Enfin, nous discutons de l’imposition par Amazon de conditions commerciales déloyales. Amazon a accumulé un pouvoir de marché important sur sa plateforme de commerce électronique. L’absence de concurrence effective donne à Amazon la possibilité d’imposer des conditions commerciales déloyales aux vendeurs (première partie et tiers). Les plaintes des vendeurs sont répandues et, dans une certaine mesure, varient selon l’industrie. Ils incluent des obligations de payer pour des services indésirables, des restrictions sur la capacité des vendeurs à fixer leurs propres prix même sur des sites Web autres qu’Amazon, des frais et commissions importants (y compris l’augmentation des frais de publicité) et des tactiques agressives telles que la radiation et l’obligation pour les vendeurs de vendre en gros. relation plutôt qu’une relation de vendeur tiers. Nous discutons également de la fourniture insuffisante de données aux vendeurs. Nous discutons ensuite de la manière dont le droit de la concurrence et la réglementation ex ante peuvent résoudre ces problèmes.

salopette, nous pensons que les problèmes de concurrence soulevés par l’activité multiforme et en évolution rapide d’Amazon sont complexes et parfois difficiles à cerner, mais cela ne signifie pas qu’ils ne sont pas significatifs. Amazon chevauche une part importante et croissante du commerce électronique et s’engage dans de nombreuses pratiques – parfois apparemment mineures – qui produisent des effets globaux par lesquels les consommateurs deviennent progressivement plus enfermés dans l’écosystème d’Amazon, les libertés et les marges bénéficiaires des grossistes et des vendeurs tiers sont progressivement réduites , et les entreprises qui cherchent à concurrencer des aspects discrets des activités d’Amazon sont évincées. À plus long terme, le commerce électronique deviendra plus homogène, moins innovant et les consommateurs paieront des prix plus élevés.

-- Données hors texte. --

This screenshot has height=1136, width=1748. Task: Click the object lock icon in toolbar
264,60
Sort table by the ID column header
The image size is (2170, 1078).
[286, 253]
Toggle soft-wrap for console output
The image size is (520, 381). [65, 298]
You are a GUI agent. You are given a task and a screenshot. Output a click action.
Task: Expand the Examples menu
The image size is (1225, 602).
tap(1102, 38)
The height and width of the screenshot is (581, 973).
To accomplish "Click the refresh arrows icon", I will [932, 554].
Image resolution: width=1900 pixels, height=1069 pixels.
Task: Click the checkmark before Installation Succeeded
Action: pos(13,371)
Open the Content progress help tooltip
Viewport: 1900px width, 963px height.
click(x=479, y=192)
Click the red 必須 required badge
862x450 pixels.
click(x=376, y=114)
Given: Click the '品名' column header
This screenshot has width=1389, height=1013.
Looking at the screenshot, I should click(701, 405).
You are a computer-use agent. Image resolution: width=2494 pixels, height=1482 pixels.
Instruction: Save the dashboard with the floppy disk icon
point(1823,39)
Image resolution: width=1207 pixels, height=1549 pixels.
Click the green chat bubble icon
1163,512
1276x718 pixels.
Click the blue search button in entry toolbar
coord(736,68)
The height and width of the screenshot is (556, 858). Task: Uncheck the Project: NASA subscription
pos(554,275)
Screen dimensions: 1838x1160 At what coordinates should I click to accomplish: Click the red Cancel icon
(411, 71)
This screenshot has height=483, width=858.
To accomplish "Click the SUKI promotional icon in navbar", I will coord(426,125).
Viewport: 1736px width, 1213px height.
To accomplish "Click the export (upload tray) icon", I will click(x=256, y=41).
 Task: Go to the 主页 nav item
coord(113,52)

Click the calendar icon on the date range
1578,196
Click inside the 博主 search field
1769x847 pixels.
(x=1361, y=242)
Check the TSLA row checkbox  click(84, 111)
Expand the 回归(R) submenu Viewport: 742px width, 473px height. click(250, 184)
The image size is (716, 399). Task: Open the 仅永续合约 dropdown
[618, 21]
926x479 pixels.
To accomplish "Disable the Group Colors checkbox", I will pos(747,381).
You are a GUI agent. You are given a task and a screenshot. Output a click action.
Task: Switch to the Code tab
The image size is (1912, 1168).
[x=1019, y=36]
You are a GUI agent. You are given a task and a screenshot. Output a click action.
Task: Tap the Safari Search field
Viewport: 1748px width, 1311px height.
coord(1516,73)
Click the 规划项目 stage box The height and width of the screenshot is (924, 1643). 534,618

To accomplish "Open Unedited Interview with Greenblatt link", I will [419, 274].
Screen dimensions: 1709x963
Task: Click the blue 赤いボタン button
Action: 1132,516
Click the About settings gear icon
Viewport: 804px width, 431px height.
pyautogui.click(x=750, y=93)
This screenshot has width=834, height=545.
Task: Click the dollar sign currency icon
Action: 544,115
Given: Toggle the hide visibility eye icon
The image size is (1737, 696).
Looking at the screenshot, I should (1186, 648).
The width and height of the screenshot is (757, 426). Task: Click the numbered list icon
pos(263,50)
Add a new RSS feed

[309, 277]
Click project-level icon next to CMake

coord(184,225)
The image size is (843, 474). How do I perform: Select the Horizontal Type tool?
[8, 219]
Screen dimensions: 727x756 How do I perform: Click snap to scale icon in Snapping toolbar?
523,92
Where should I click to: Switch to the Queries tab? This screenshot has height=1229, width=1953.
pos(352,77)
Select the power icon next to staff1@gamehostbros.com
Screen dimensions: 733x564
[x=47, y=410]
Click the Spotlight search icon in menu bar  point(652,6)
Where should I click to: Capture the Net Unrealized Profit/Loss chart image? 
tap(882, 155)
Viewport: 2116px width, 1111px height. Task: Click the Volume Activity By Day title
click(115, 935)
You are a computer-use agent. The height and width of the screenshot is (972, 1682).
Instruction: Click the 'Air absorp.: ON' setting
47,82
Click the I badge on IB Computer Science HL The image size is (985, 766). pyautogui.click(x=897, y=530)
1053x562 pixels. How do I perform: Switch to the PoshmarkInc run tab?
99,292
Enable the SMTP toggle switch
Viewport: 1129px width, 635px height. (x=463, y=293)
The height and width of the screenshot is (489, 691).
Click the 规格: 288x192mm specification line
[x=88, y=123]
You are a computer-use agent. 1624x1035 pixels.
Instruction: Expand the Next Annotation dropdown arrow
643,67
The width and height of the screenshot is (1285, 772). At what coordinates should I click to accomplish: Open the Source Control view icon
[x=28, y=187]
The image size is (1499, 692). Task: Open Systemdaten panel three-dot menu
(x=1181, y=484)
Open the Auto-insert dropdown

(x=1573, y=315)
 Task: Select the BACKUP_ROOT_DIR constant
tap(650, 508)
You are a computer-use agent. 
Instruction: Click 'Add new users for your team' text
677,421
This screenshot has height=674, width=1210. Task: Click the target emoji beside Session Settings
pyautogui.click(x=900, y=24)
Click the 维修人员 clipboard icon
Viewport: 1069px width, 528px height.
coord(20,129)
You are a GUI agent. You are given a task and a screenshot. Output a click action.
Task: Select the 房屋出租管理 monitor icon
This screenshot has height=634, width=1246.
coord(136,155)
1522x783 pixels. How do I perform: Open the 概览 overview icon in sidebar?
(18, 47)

Nous pensons donc que les problèmes soulevés par Amazon sont identifiables et qu’il existe des mesures disponibles qui atténueraient leurs pires effets. Cependant, aucun de ces changements ne sera réalisé si les entreprises clientes d’Amazon ne s’organisent pas pour dialoguer avec les législateurs et les régulateurs des deux côtés de l’océan Atlantique afin de garantir que le droit de la concurrence et les nouvelles réglementations numériques réalisent leur potentiel d’ouverture du commerce électronique au bénéfice ultime des consommateurs.

En collaboration avec Amanda Lewis de Cuneo Gilbert & LaDuca à Washington DC, nous avons lancé la Responsible Online Commerce Coalition (ROCC) plus tôt ce mois-ci. Il s’agit d’une coalition d’entreprises qui comptent sur Amazon pour atteindre leurs clients. Ils apprécient le rôle clé qu’Amazon joue dans l’économie en ligne et veulent s’assurer qu’ils sont en concurrence sur un pied d’égalité. Nous espérons que le ROCC et notre document aideront les législateurs et les régulateurs à passer à l’étape suivante.